The nematicidal efficacy of abamectin, boron, chitosan, hydrogen peroxide, Bacillus thuringiensis and oxamyl 24% SL against citrus nematode, Tylenchulus semipenetrans were examined on Valencia orange trees under field condition for two successive seasons (2017 and 2018). The experiment was conducted in a Valencia orange orchard infested with citrus nematode at Nubaria, El-Behera governorate, Egypt. The obtained results showed that all the tested treatments reduced nematode final population ((Pf) and reproduction factor (Rf) compared with that obtained from the untreated trees. The highest percentages of Pf reductions (74.5-83.4 %) and (70%-82%) were recorded with oxamyl, boron, abamectin, chitosan and H2O2 in the 1st and the 2nd tested seasons, respectively. Whereas, B. thuringiensis had the least nematode Pf reduction with 60.7 and 55.8% in the 1st and 2nd seasons, respectively. Additionally, all treatments significantly improved orange yield (30.9-83.2% increase), physical fruit parameters and orange juice properties. The highest orange yield increase (83.2%) was recorded with boron treatment followed by oxamyl (70.3%). Also, boron increased total soluble solids (TSS) by 13.6%, volume of orange juice (36.4%) and vitamin C (19.7%) and decreased juice acidity (A) by (16.7%). It is concluded that abamectin, boron and the other tested compounds have potential as non-chemical control strategy tools in managing the citrus nematode. These bioagents reduced the amount of traditional chemical nematicides and are considered to be environmentally safe.

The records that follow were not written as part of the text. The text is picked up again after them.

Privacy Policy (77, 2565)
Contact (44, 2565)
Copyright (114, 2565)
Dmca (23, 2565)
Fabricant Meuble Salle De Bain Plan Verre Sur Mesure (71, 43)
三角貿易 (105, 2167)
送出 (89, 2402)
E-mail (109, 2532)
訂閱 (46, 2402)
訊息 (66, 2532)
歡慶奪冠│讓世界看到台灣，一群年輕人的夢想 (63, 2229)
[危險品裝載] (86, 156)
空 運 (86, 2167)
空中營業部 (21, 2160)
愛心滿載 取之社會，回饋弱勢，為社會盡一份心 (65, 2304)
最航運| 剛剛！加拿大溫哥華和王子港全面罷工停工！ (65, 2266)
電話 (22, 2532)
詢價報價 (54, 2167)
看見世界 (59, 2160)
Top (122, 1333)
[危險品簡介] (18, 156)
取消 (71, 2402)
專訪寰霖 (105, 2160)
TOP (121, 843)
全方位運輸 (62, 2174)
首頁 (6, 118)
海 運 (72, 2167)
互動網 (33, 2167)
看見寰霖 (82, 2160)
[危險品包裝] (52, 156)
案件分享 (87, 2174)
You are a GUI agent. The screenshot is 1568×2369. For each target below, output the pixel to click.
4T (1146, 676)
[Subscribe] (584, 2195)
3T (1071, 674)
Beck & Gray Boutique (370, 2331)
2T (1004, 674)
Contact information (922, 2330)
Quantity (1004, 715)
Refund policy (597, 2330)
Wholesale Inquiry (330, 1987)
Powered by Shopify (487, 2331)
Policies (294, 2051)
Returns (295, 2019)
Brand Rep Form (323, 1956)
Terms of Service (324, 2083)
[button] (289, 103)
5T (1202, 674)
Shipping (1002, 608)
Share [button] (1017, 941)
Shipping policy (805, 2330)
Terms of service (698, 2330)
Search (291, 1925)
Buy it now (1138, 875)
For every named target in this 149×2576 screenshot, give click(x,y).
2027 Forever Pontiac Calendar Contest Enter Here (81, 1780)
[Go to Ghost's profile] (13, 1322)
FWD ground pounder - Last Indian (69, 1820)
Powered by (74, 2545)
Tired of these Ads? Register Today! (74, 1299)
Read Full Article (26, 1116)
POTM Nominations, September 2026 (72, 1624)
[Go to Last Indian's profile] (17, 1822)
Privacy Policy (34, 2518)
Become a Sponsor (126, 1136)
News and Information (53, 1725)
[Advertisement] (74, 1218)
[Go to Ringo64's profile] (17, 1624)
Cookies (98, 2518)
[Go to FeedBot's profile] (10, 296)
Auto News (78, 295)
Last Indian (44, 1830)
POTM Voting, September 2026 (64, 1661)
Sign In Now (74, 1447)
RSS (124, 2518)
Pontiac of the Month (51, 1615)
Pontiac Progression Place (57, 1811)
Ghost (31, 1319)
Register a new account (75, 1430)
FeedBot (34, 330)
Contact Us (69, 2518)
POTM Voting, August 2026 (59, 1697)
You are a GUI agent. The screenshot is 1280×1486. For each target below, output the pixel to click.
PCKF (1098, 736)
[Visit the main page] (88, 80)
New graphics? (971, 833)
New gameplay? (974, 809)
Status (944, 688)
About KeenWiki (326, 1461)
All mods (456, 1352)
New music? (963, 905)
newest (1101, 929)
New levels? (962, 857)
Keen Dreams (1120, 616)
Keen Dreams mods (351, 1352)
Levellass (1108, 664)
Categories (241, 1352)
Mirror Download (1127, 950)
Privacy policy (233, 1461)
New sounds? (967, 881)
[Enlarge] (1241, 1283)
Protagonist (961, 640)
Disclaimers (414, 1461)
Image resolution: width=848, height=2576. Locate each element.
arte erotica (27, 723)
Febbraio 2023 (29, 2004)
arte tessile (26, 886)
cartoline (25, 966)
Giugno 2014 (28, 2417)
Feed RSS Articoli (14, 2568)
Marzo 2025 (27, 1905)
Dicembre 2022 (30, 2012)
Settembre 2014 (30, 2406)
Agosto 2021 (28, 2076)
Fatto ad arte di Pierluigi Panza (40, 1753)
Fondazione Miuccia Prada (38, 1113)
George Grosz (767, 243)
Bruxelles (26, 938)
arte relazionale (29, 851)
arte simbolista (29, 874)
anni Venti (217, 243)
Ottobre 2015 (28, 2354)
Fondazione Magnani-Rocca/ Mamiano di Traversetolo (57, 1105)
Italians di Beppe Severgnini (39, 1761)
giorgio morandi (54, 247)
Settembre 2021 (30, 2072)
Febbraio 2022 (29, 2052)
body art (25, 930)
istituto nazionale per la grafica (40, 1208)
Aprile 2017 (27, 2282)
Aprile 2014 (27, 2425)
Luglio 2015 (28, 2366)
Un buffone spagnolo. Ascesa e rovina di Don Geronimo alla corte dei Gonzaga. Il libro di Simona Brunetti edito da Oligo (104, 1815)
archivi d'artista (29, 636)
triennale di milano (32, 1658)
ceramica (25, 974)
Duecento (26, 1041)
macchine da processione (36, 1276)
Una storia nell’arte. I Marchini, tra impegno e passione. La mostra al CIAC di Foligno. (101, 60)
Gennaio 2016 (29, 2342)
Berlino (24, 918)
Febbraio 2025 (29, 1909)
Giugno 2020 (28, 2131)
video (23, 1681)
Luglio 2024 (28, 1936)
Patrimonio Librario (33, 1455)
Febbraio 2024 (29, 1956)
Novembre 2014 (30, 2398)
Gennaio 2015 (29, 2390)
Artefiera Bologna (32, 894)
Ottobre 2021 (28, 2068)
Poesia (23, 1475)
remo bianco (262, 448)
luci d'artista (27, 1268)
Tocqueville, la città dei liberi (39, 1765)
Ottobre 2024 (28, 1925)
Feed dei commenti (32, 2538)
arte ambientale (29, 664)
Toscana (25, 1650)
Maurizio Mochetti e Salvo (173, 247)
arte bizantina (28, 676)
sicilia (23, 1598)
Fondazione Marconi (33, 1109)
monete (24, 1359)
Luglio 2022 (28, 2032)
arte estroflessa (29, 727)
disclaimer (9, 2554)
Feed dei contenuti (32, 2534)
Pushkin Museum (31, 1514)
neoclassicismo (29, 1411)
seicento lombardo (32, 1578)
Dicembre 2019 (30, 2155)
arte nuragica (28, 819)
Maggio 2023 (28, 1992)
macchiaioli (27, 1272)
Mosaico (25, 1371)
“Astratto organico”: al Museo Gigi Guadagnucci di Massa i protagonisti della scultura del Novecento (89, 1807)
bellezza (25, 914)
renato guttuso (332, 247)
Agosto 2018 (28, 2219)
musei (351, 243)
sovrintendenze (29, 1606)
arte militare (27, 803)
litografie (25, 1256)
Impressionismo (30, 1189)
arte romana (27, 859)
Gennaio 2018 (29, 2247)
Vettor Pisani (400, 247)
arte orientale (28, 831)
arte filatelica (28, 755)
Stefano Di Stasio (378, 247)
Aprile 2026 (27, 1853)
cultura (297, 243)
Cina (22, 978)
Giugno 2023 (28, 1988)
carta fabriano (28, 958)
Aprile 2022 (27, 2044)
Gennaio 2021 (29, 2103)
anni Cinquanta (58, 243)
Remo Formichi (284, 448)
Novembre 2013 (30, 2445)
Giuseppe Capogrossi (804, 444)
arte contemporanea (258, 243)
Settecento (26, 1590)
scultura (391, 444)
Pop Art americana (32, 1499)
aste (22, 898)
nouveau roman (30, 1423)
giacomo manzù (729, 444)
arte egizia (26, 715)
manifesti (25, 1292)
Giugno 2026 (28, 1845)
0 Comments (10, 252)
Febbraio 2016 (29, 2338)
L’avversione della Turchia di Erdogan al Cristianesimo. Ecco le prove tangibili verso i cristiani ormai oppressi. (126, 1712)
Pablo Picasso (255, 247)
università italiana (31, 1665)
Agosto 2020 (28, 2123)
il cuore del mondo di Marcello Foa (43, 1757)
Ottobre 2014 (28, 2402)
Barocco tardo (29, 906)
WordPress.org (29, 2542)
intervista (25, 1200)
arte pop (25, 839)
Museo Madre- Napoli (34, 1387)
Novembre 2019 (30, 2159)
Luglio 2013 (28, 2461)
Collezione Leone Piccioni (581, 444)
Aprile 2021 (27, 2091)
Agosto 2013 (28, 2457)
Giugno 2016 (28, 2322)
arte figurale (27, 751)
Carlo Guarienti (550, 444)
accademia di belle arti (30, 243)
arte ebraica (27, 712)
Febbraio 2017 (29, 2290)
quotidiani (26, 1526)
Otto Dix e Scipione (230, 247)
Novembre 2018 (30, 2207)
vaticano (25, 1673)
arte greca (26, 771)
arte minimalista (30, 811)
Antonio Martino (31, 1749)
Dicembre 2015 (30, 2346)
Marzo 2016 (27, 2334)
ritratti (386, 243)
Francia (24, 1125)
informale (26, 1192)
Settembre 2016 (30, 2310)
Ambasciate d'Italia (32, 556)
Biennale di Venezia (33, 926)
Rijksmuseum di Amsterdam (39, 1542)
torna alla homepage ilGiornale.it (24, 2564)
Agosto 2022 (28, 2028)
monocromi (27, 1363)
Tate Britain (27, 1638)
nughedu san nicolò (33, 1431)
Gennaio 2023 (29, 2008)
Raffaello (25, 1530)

Egypt is the sixth largest orange producer and the second largest exporter in the world. Oranges represent the largest cultivated area of all citrus varieties in Egypt. Several orange varieties are produced in Egypt but Valencia and Navel orange are the main export varieties whereas others are more for domestic consumption. Orange production, in Egypt, has increased in the last years to meet the demand from local and foreign markets [1]. Many pathogens including plant-parasitic nematodes infect citrus and affect their quality and quantity [2]. The most widespread plant-parasitic nematodes in citrus orchard are Tylenchulus semipenetrans, Radopholus similis, Pratylenchus coffee and Meloidogyne spp. which cause significant economic losses worldwide [3].

Citrus nematode, T. semipenetrans is one of the major nematode pests that can induce considerable losses in citrus yield worldwide [4] and in Egypt [5,6].

Management of citrus nematode is very important and need more efforts using different tactics, e.g., site selection, using non-infected nursery stocks, using at least one post plant control tactic, and careful management of other elements of the environment that may stress the trees. Nowadays, there has been tremendous increase in public alertness on environmental pollution and climate change associated with pesticide toxicity and residues. Therefore, alternative methods for managing citrus nematode are highly encouraged and recommended.

Abamectin is a natural fermentation product of Streptomyces avermitilis. It is a mix of avermactin B1a (80%) and avermactin B1b (20%), which represent a new generation of pesticides that exhibit good efficacy against phytonematodes [7-10]. Abamectin applied as seed treatment, soil application and as root dipping against phytonematodes, e.g., Meloidogyne incognita, M. arenaria, M. javenica, T. semipenetrans and Rotylenchulus reniformis. It show good efficacy against nematodes and considered a new trend in the field of nematodes management [6,11-13].

Boron is one of the mineral nutrients which considered a micronutrient essential for plant growth as it plays a role in plant metabolism [14]. It also plays a major role in disease resistance and can improve crop yield and quality of cultivated crops [15]. El-Nagdi and Youssef, [16] and El-Saedy, et al. [17], reported that grape plants treated with boric acid improved grape yield and reduced root galls and egg masses numbers of root-knot nematode till harvest time.

Similarly, chitin and its derivatives, chitosan and oligochitosan are the well-known biocontrol and environmental agents be- cause of their nontoxic, biodegradable and biocompatible properties [18,19]. Chitosan has valuable nematistatic and nematicidal action used for disease management applications in agriculture. Many investigations confirmed the activity of chitosan against plant-parasitic nematodes [20-22].

Moreover, one of the novel trends in management of plant-parasitic nematodes is via hydrogen peroxide (H2O2) application. Ibrahim, et al. [23], studied the nematicidal properties of H2O2 at the concentrations of 100-2000 ppm against M. incognita and the potential for systemic resistance induction in sugar-beet. Results revealed that all tested concentrations were found to have nematicidal activity against nematode infection and improved plant growth parameters.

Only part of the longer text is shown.